全国全世帯のうち、高齢者のいる世帯は約47%。うち、過半数の58%が「夫婦のみ+ひとり暮し世帯」で占められている。(2015年の数字。出典は2017年版「高齢社会白書」) 大雑把に言って、全国全世帯の27%が高齢者を含む夫婦のみ、もしくは高齢者ひとり暮し世帯という計算になる。
ほんの20年前の1995年、高齢者のいる世帯は全体の31%。その中で「夫婦のみ+ひとり暮し世帯」が占める割合は、約42%だった。高齢者を含む夫婦のみ、もしくはひとり暮し世帯が全国全世帯に占める割合はわずか13%に過ぎなかった。この20年間にその比率は倍加し、非常に大きなプレゼンスを示すことになったのだ。それに反比例して、子と同居する高齢者は減少の一途を辿り、高齢世帯の「個化」は留まるところを知らない。

このような文脈の中で一括りにされることも多い、「夫婦のみ世帯」と「ひとり暮し世帯」ではあるが、両者に際立った意識の違いはないのだろうか? 「データの小窓」では以前に「高齢おひとりさま」の生活満足度等の生活意識を取り上げたこともある。そこでは、生活に満足し、ゆとりこそないものの格段の経済的心配もない、比較的ポジティブなシニア像が浮かび上がってきた。果たしてそれは虚像なのか?

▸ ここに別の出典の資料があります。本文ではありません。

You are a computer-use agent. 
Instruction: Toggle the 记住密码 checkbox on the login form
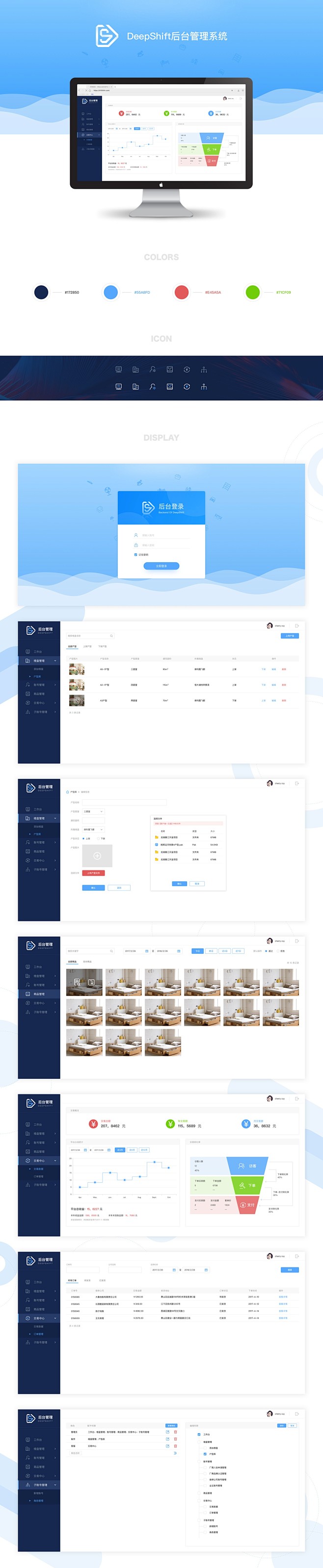click(135, 554)
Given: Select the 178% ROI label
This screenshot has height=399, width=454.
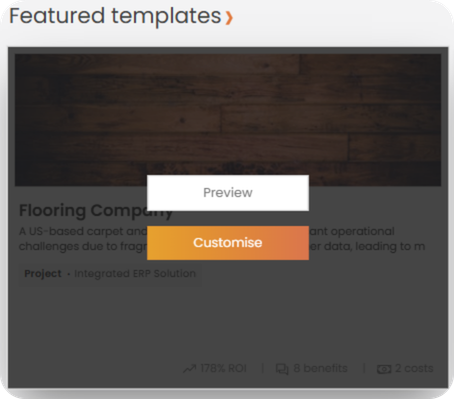Looking at the screenshot, I should click(x=223, y=368).
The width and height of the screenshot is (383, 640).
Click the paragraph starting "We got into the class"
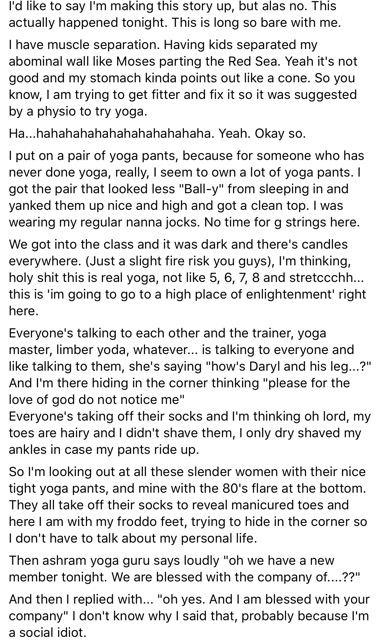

今回は、東京都保健福祉局による都民対象の調査データから、「夫婦のみ世帯」と「ひとり暮し世帯」の比較を軸に、健康・就業・住居・外出頻度など、客観データを中心に考察してゆきたい。

図1.は健康状態に対する意識に関しての質問。
高齢者全体では、45.5%の方が、「健康状態がよい」(よい、まあよいの合計)と回答しているが、「ひとり暮らし」は全体平均を下回り、「夫婦のみ」ではそれを上回る結果が出た。「夫婦のみ」と「ひとり暮し」の差は10%近くに上る。
「健康状態がよくない」(よくない、あまりよくないの合計)の両者の差は、「よい」ほど開きがないが、それでも「ひとり暮し」が「夫婦のみ」を6.6%上回り、全体平均を上回る結果になっている。
「健康や病気のこと」に不安を覚える単身高齢者は、2002年は82.5%、2014年には58.9%(※)。時系列で見れば、確かに大幅に低下しているものの、「ひとり暮らし」は「夫婦のみ」に比べて、健康面でのハンデをより多く負っていることは否めない。
(※内閣府 一人暮らし高齢者に関する意識調査)

図2.は要介護等認定者数を「全数」「ひとり暮し」「夫婦のみ」で比較したもの。ここでも「ひとり暮し」の認定者率が際立って高く、17%(全国平均は約18%、東京都23区は約17%)。
ここで目立つのは「夫婦のみ」のせたい。要介護等認定者の高齢者に占める割合は、10%を切る「健全な(?)」数字になっている。このデータを見る限り、「夫婦二人で東京に住む高齢者」の要介護リスクは非常に低い。

健康面、介護面とは裏腹に、両者の間で顕著な差が見られなかったのが「就業」(図3.)。
「全数」「ひとり暮し」「夫婦のみ」、それぞれ拮抗した数字になった。あえて健康面、介護面との違いを探せば、「夫婦のみ」「ひとり暮し」ともに、全数を下回っていることぐらい。